In reality, procrastination is big for many of us. Here are a few tips on procrastinating on your taxes.
Did you know that you can file an extension to file your tax return so that you don’t have to file it until September 15th? It is a common misconception that extending your tax return makes you more susceptible to an IRS audit, but this is just not true. I know for professionally prepared tax returns the opposite is probably true. The IRS does not care that tax preparers tend to extend many of their clients’ tax returns. Tax returns that are extended, and then prepared professionally, are more likely to be done right. The same probably holds true for individuals who do their own tax returns, if they take a little more care and time.
If this is all news to you and sounds too good to be true, don’t get too excited just yet. The catch is that you have to pay any tax owed by April 17th or risk significant interest and penalties. By the time you add up all your receipts and figure out your tax situation and see if you are owed a refund or if you owe the government, you might as well do your tax return.

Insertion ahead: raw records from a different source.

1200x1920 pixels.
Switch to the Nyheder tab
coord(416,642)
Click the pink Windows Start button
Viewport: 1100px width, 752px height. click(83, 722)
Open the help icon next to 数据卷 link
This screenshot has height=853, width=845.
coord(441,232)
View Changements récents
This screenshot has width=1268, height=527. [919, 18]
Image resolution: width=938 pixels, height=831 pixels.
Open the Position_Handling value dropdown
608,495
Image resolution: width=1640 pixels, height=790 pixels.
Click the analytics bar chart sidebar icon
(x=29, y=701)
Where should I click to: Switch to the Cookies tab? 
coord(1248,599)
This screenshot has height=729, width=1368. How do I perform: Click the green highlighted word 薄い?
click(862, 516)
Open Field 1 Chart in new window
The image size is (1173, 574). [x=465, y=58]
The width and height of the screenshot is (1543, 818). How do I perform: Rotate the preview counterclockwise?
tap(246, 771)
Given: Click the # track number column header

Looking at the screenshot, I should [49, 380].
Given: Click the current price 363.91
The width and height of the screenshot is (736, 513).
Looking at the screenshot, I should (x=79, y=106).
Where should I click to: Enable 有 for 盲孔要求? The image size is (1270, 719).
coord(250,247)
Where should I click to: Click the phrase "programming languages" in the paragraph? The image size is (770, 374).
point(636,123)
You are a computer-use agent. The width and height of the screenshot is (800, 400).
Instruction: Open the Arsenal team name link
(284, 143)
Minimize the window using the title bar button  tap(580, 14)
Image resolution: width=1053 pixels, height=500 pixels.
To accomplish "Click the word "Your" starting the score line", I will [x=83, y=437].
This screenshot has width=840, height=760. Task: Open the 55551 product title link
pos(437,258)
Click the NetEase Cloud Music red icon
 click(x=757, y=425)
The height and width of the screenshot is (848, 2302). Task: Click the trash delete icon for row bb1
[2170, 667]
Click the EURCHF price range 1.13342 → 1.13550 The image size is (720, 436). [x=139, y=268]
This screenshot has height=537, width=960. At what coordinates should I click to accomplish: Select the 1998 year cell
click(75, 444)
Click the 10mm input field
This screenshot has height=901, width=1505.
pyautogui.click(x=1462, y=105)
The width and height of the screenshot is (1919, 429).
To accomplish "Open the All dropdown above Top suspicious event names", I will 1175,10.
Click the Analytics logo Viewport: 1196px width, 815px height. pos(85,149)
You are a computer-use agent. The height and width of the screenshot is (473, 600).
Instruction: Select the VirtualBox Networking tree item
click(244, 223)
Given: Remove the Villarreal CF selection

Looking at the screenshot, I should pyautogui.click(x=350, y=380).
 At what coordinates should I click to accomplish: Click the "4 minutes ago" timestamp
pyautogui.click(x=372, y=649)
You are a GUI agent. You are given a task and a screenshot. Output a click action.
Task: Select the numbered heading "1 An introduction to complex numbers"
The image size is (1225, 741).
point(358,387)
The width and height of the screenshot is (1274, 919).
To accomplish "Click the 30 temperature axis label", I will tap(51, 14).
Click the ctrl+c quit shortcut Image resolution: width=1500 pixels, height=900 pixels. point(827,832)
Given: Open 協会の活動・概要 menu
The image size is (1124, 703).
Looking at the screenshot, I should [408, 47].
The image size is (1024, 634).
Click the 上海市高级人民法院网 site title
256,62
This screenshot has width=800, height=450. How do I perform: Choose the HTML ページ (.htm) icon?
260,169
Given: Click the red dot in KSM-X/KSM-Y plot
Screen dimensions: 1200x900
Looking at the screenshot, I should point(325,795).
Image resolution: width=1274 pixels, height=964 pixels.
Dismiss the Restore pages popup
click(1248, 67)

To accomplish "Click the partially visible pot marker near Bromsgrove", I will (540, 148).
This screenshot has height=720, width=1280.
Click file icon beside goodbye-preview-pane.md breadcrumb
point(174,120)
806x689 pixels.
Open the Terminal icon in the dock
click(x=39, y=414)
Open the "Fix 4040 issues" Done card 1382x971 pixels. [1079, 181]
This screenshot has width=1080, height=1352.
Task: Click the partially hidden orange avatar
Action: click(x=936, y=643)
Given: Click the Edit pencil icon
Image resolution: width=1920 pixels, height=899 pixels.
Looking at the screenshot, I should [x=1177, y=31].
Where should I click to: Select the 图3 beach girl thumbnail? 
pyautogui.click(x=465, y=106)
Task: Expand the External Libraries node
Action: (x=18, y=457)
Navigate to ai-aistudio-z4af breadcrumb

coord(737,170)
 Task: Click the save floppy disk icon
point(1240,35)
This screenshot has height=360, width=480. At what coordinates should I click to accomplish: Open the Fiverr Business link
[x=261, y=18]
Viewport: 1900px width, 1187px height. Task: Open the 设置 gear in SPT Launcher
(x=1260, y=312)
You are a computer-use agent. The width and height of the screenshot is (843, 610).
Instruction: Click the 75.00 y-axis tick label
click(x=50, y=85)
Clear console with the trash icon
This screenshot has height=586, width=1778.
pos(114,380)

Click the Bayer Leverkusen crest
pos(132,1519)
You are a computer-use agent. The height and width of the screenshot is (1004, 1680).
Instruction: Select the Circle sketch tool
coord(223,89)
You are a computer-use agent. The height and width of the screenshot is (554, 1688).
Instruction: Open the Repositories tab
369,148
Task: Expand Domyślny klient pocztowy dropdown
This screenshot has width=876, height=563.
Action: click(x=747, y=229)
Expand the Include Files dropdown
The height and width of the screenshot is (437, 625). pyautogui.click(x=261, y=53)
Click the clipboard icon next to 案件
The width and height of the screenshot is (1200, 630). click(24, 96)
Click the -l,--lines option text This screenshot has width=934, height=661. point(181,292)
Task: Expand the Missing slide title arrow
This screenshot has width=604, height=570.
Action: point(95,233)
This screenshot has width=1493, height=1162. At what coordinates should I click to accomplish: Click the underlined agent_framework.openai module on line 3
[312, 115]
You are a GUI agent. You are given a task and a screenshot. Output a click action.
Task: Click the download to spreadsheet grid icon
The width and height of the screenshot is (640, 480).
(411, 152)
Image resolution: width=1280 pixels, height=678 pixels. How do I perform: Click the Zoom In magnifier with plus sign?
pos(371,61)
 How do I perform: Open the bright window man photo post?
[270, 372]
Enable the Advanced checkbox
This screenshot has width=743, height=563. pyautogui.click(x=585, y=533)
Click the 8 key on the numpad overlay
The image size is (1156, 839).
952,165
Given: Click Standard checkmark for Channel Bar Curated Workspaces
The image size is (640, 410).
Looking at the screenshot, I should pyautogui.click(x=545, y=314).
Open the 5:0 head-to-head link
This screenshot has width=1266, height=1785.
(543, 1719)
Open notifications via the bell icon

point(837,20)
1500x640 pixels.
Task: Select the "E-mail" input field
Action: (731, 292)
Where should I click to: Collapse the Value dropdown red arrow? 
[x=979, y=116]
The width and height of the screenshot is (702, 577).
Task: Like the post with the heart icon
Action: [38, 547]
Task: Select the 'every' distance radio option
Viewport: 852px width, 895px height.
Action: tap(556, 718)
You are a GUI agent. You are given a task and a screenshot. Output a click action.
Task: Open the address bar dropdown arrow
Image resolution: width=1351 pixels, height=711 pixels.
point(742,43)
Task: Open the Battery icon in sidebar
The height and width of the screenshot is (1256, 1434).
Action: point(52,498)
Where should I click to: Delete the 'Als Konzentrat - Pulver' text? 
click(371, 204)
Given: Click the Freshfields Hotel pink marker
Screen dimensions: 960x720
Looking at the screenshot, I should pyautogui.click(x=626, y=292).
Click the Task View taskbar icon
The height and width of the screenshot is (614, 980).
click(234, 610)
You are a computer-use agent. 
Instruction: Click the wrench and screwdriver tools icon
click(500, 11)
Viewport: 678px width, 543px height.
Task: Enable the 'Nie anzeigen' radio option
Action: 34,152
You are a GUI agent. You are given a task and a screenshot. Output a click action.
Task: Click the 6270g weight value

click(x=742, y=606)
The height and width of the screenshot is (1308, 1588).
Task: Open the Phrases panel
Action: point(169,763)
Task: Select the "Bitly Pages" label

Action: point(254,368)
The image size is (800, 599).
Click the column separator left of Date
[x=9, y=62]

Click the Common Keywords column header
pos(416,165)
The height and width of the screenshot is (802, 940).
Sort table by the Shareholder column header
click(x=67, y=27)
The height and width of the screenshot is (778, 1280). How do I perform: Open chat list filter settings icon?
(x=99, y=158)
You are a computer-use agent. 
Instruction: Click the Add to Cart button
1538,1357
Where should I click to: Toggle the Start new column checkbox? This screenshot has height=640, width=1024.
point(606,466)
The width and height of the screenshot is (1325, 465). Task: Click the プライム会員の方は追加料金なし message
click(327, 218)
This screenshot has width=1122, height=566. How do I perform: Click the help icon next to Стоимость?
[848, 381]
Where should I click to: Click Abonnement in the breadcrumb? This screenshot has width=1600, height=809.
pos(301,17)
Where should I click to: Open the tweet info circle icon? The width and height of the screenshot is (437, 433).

If there is a reason that you don’t have time to prepare your tax return and you do have an idea of how much you owe, or you know for a fact you will not owe a dime, extending your tax return is not the worst idea. You can find the file an extension form at the IRS website. Remember to pay any taxes due when you send it in.
If you live in a state with income taxes, many states simply allow an automatic extension if you file a timely federal extension. However, a few states require you to send in a state extension form. Check your state’s tax website for forms and instructions. Keep in mind that the same rule applies to all of the states; your taxes are due by April 17th, even if the tax return itself isn’t.
While there is a lot of speculation on whether or not there are additional advantages to extending your tax return, it is simply that. If you’re owed money, you don’t want to let the government hold your money any longer than it needs to simply on the speculation that it may be advantageous to extend the filing date on your return. On the other hand, it is also not worth owing penalties if you make some bad calculations and underpay your tax on April 17th. Filing for an extension is an option, but it’s important to use it to your advantage.